In this article, we’ll look at why you need a Z axis zero setter, and how to use one to establish the location of “part zero.”

“PART ZERO” WHERE ARE YOU?

The part zero location tells the CNC controller software (Mach3, for example) where on the workpiece (X, Y, Z) the g-code program should begin the cutting process (see Figure 1).

FIGURE 1.

Before we take a look at some of those methods, let’s go through two common scenarios to demonstrate why you need some way (a tool) to establish the location of part zero.

Scenario #1

You’ve clamped down a piece of wood onto your CNC router table in order to make a sign. Let’s say your cutting tool is sticking out of the collet (it’s actually called “stickout”) exactly 1.00”. Everything is going fine until the tool bit suddenly breaks.

So, you replace the broken tool with another tool bit, but this time the tool bit is sticking out of the collet 1-1/8”.

Now, unless all your tool bits are somehow marked, it’s nearly impossible to manually change a cutting tool and have it stick out of the collet at the exact same length as the previous tool.

Consequently, when you go to restart the sign program (g-code) and resume the cutting process, the tool bit bores into the wood 1/8” deeper than the first tool bit — thereby ruining the sign.

In other words, your CNC control software wasn’t updated with the exact distance (height) from the bottom of the new tool bit to the top surface of your workpiece (wood).

Scenario #2

Let’s flip the situation upside down by changing the thickness of the workpiece to be cut rather than changing the stickout of the tool bit. You start out with a 1/4” thick piece of wood for your project. After a successful run of the first piece, you replace the 1/4” thick piece of wood with a 1/2” thick piece of wood.

Now, even though the tool bit stickout length hasn’t changed, the workpiece is sitting on the table 1/4 inch higher than the last piece. Consequently, the g-code will plunge the tool bit through the top of the 1/2” board to get to what it still “thinks” should be the top surface of the original 1/4” thick piece of wood.

Once again — as in Scenario #1 — the g-code had no idea that the distance from the bottom of the tool bit to the top surface of your workpiece had changed.

Conclusion

If you change the cutting tool and/or change the thickness of your workpiece, you must employ some method to find the exact “Tool Height Offset” (THO). In other words, the user must somehow update the g-code with the exact distance (height in inches) from the bottom edge of the tool bit to the top surface of your workpiece. Take a look at Figure 1 again.

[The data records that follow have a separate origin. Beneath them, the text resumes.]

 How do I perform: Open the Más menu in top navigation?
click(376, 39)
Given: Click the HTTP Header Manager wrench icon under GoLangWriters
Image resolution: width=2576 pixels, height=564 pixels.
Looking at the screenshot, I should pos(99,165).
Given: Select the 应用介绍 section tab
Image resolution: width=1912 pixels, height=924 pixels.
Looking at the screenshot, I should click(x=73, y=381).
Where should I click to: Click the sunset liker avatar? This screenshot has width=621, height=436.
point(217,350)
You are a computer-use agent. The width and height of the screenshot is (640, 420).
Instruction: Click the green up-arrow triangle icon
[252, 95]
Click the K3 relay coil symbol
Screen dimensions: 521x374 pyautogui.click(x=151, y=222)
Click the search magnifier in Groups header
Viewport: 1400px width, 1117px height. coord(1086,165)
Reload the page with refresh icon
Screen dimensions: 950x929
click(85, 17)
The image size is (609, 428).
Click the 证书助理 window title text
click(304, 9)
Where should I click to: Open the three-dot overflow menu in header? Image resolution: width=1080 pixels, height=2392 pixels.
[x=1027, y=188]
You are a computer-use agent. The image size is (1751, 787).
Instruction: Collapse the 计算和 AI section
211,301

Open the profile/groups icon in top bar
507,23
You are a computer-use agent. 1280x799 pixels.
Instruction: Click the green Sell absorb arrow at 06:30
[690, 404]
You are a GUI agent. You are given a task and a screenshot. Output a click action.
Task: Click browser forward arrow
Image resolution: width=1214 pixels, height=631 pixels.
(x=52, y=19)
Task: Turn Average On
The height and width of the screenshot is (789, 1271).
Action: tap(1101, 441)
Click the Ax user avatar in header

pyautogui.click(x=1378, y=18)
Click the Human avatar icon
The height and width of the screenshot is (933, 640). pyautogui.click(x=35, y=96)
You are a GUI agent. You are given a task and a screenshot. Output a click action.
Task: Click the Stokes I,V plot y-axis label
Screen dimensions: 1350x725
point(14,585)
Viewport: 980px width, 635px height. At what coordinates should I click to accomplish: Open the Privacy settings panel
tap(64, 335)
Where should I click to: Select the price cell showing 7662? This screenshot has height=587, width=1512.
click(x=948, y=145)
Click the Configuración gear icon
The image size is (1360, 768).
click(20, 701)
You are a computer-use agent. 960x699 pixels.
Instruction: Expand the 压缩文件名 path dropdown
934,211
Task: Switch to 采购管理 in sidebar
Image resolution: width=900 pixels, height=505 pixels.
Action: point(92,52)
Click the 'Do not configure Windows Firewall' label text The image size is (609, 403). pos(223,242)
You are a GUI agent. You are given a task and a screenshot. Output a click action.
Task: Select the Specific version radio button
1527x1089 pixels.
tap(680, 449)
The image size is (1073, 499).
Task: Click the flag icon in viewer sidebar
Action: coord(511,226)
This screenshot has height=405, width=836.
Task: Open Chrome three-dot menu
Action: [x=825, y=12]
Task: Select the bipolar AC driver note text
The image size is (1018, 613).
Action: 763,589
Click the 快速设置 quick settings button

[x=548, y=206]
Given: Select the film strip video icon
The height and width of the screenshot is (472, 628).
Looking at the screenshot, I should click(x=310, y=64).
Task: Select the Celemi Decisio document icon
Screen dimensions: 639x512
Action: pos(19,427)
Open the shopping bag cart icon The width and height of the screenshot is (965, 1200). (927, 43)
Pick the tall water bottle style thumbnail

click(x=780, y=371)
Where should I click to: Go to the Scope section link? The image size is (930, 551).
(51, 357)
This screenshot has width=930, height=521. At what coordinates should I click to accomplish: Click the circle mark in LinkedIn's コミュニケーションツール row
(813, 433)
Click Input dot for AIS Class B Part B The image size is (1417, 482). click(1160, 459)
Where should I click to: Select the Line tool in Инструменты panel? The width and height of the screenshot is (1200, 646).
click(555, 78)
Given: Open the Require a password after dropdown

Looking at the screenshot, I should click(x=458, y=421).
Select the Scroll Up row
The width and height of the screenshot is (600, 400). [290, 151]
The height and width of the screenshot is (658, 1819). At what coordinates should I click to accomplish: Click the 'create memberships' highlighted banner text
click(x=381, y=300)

THERE’S A METHOD TO THE MADNESS

One of the most common ways CNC hobbyists establish a THO — and therefore part zero — is with the “paper” method. The trick is to place a thin piece of paper (a Post-it, for example) on the top surface of the workpiece (see Figure 2).

FIGURE 2.

Next, starting at the top of the Z axis (“machine zero”), the cutting tool is slowly lowered towards the top of the paper. Now, as the bottom edge of the tool bit gets close to the paper, the user stops all Z axis movement and switches the router’s Jog mode to “Step” (one thousandth of an inch per step — .001”). Now, as the operator continues to lower the Z axis, the paper is manually moved back and forth until the tool bit stops the paper from moving. As a last step in the procedure, the user will clear the Digital Read-Out (DRO) display for the Z axis (Z=0).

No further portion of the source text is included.